[Extract Boundary: Start]

We Love Our Western Public Lands
By Michelle Werts
Yesterday, Colorado College in Colorado Springs released its third annual “Conservation in the West” poll, which illuminates how much western residents value their public lands.
Conducted as part of the college’s State of the Rockies project, the bipartisan poll of residents in six states (Arizona, Colorado, New Mexico, Utah, Wyoming and Montana) revealed that 91 percent of westerners agree that the region’s public lands — we’re talking national parks, forests, monuments, wildlife refuges and the like — are essential to the state’s economy. Drilling a bit deeper, 79 percent of respondents believe that public lands improve their quality of life and 74 percent think they attract high quality employers to the region. These percentages make it hardly surprising that when it comes to selling public lands to corporations for development, 71 percent of those surveyed oppose the idea. While this poll is based on the perceptions of those individuals living in the region, we’ve already discussed a 2012 research report that has the figures to back up how the West’s economy is growing rapidly thanks to public lands. So, it appears that the bottom line is that both people and the economy are recognizing how good public lands are for the West. Now, we just need to make sure those public lands stay healthy.

[Extract Boundary: End]
[Given data Boundary: Start]

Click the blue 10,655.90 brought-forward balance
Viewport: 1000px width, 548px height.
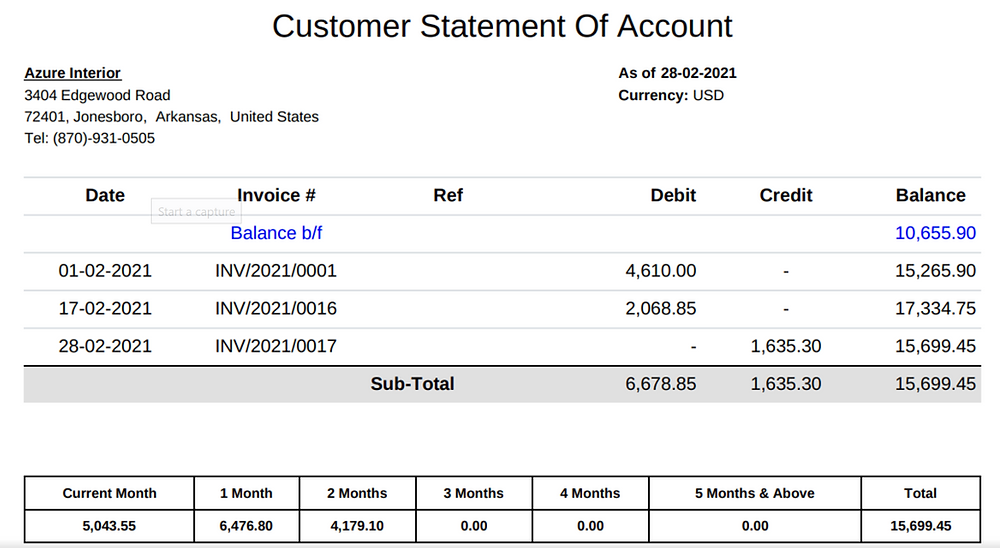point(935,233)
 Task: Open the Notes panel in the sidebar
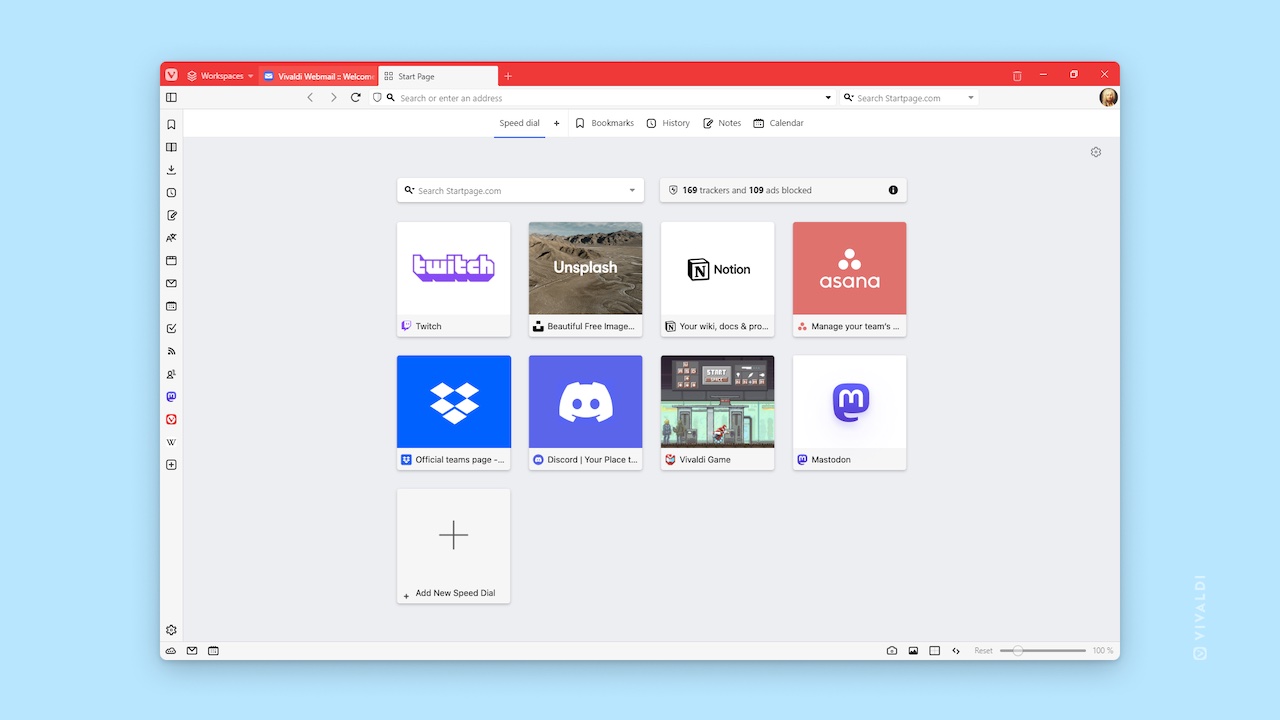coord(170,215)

[Given data Boundary: End]
[Given data Boundary: Start]

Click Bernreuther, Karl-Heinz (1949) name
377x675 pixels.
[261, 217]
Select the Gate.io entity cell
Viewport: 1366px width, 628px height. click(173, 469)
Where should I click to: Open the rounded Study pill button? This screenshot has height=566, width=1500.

[Given data Boundary: End]

* Things to do *
1. According to the western public lands article, what percentage of those surveyed oppose selling public lands to corporations for development?
2. Based on the western public lands article, say whether each statement agrees with it, answering yes or no and quoting the deciding words: (a) Nevada was one of the states covered by the poll. (b) Most respondents believe public lands improve their quality of life. (c) The poll was being released for the first time.
3. Extend the western public lands article, starting right after its final sentence.

* Per-task answers *
1. 71 percent.

2.
(a) No: "six states (Arizona, Colorado, New Mexico, Utah, Wyoming and Montana)"
(b) Yes: "79 percent of respondents believe that public lands improve their quality of life"
(c) No: "released its third annual “Conservation in the West” poll"

3.
Colorado College’s State of the Rockies project was founded to help increase public understanding of the vital issues facing the Rocky Mountain region, which include water supply concerns — 27 million people rely on the Colorado River Basin, but climate projections indicate that the future may hold drier conditions for the famed river. Also hampering the West’s waterways is tree loss.
Almost 42 million acres of forest in 10 western states are considered to be dead or dying. Drilling down even further, a deadly disease and a beetle are killing swaths of high-elevation forests throughout the Rockies. And for anyone who has ever gazed at a beautiful mountaintop, you know that the high elevations are where the snow “lives.” The trees that live there, too, help regulate how quickly the snow melts and help filter the water coming from these high sources. In periods of drought or scarcity, their role becomes even more important. So what happens if they’re not there? That’s too scary to even contemplate, which is why we launched our Endangered Western Forests initiative last year.
The initiative has many goals, but ultimately, we’re searching for ways to protect our western forests and improve their health. And we’re doing it in some of the most famous public lands in the U.S.: the Greater Yellowstone Area. With more than three million people visiting Yellowstone National Park alone each summer to partake in its beauty, recreation and wonder, we think it’s an area worth saving — and hope you do to.